Samookaleczenie nastolatka z Gliwic, który dał się wciągnąć w niebezpieczną grę internetową "Niebieski wieloryb". Chłopak trafił do szpitala.
15-latek ma głębokie rany cięte na obu przedramionach. Jego życiu nic nie zagraża. Policję o sprawie poinformował kurator, który opiekuje się chłopakiem.
Do samookaleczenie nastolatka nakłonił prawdopodobnie "opiekun" z gry. Polega ona właśnie na wykonywaniu poleceń i zadań wyznaczonych przez inną osobę, a w Rosji zdarzały się także samobójstwa uczestników gry.
To nie pierwszy przypadek okaleczenia w związku z "Niebieskim wielorybem". Szczecińska prokuratura okręgowa prowadzi śledztwo ws. trzech uczniów z Pyrzowic, którzy również pocięli ramiona.
Śledztwo i apel do policji
Sprawą gry zajmuje się także Prokuratura Krajowa oraz Ministerstwo Edukacji Narodowej. "Interaktywna gra polega na tym, że bliżej nieustalona osoba, tzw. opiekun, wydaje uczestnikom gry różnego rodzaju polecenia i zleca zadania do wykonania, np. dokonanie samookaleczeń, oglądanie 'strasznych' filmów, chodzenie po torach kolejowych. Ostatnim zadaniem w tej grze jest skok z dachu wysokiego budynku" - zaznaczyła w komunikacie Prokuratura Krajowa dodając, że "gra" po raz pierwszy pojawiła się w ubiegłym roku w Federacji Rosyjskiej.

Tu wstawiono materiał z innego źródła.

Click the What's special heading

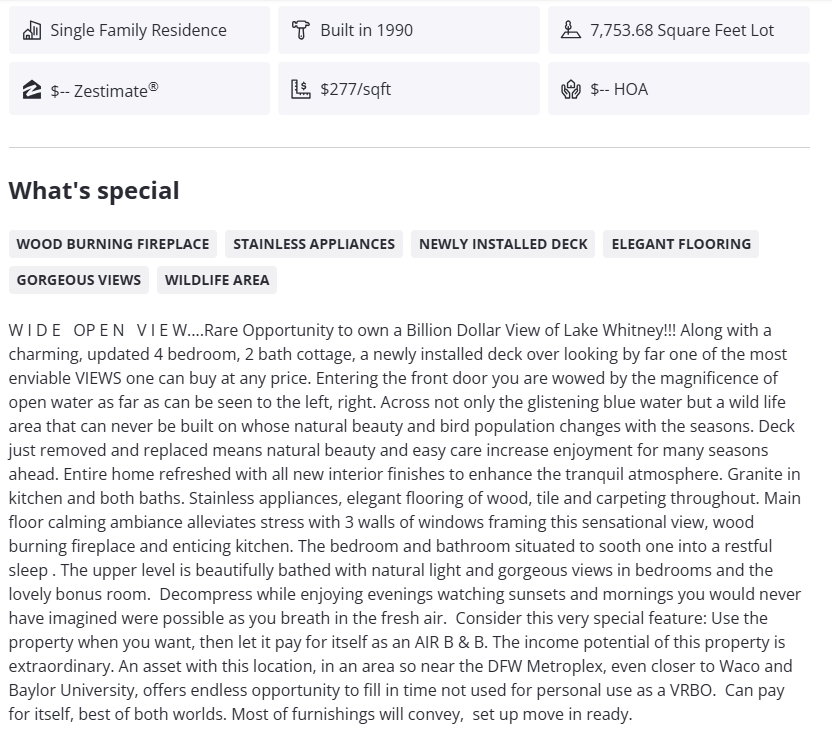tap(94, 191)
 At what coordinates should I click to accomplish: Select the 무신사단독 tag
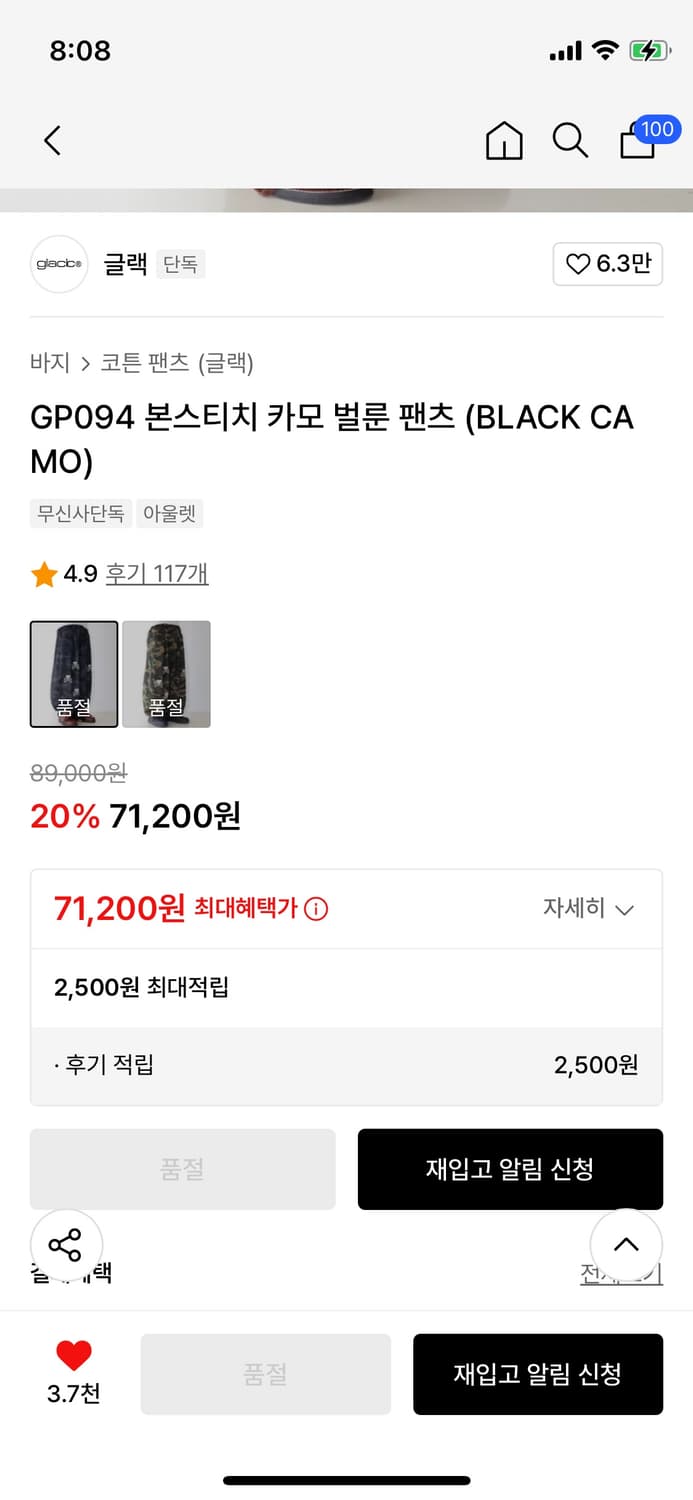pos(81,513)
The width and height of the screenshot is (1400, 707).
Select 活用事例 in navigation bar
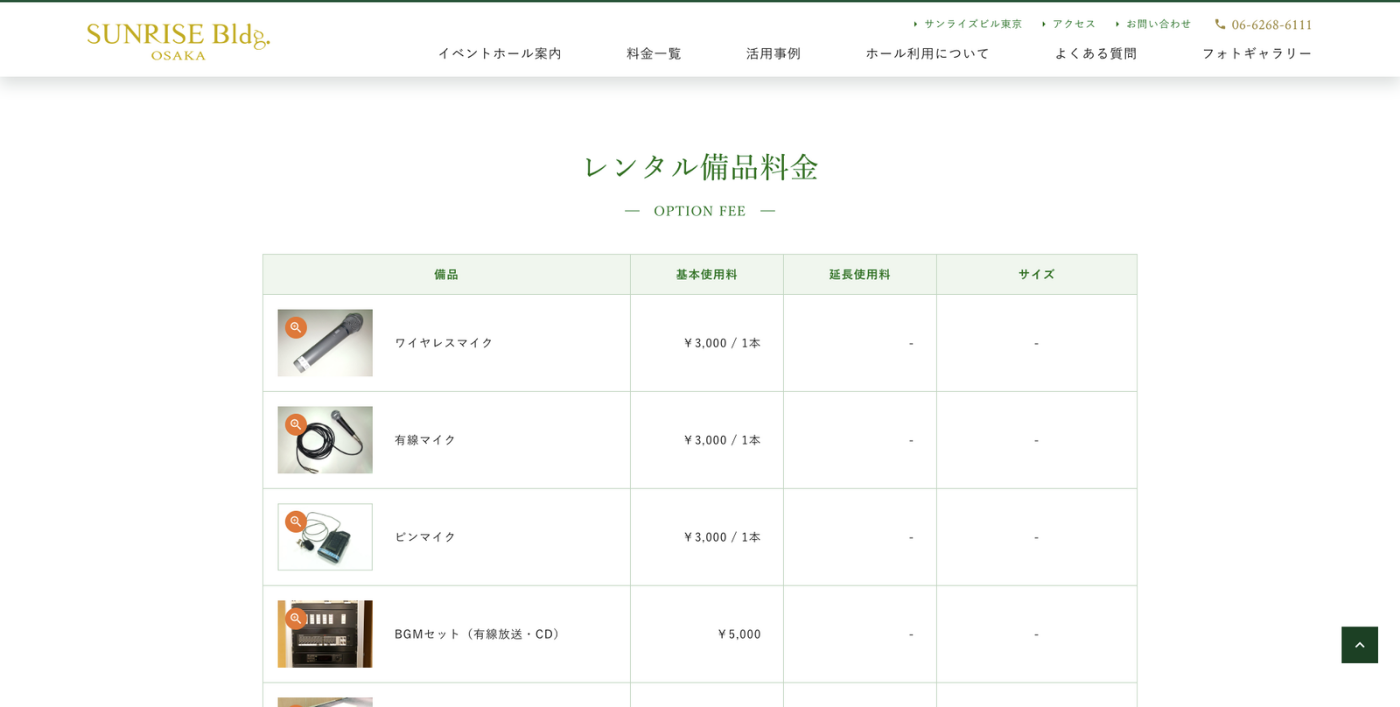click(773, 53)
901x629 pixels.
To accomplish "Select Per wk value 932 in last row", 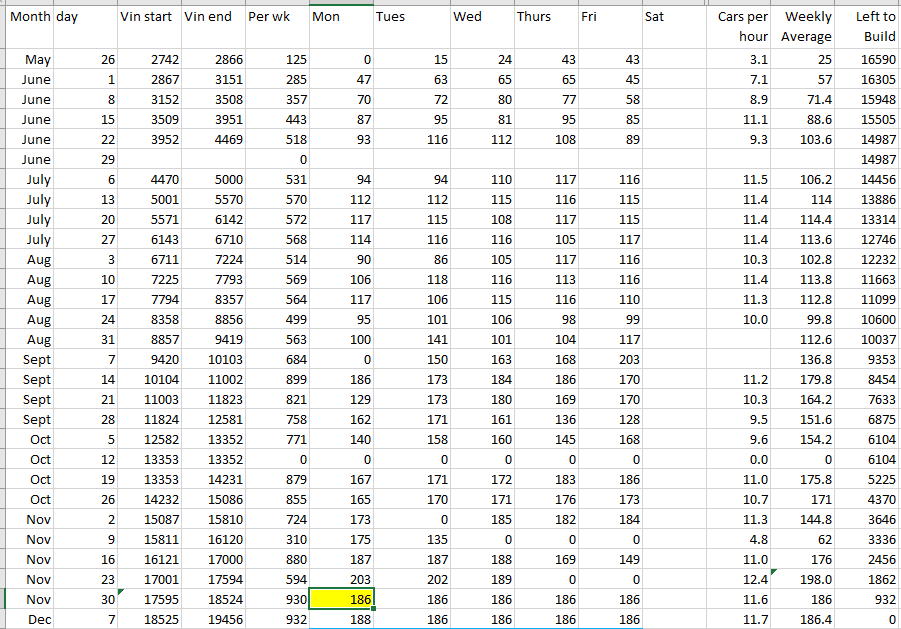I will point(277,620).
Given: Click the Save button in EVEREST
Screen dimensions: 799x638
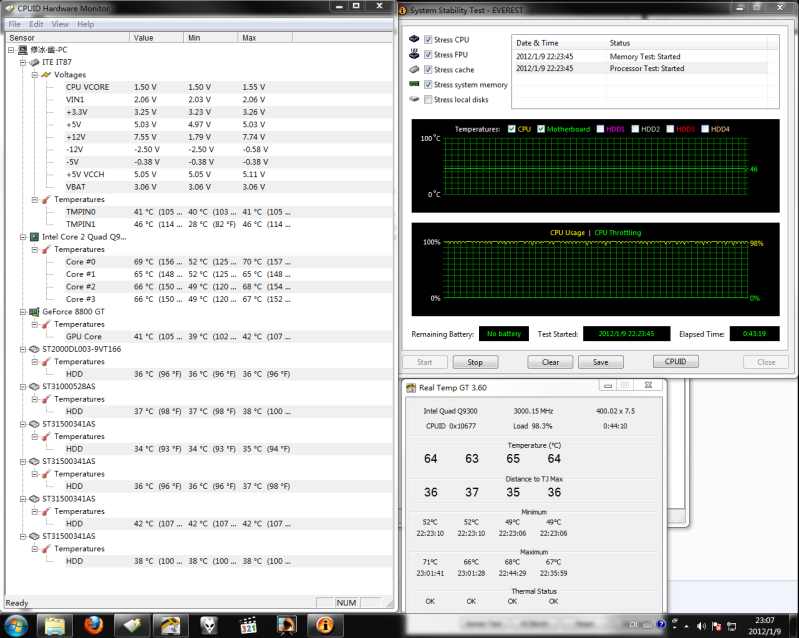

Rzeczniczka prasowa MEN Anna Ostrowska poinformowała z kolei, że resort zwrócił się do Ministerstwa Cyfryzacji o pomoc w podjęciu działań na rzecz zablokowania stron internetowych, na których znajduje się gra. MEN apeluje do rodziców, żeby zwracali uwagę na to, w co grają ich dzieci.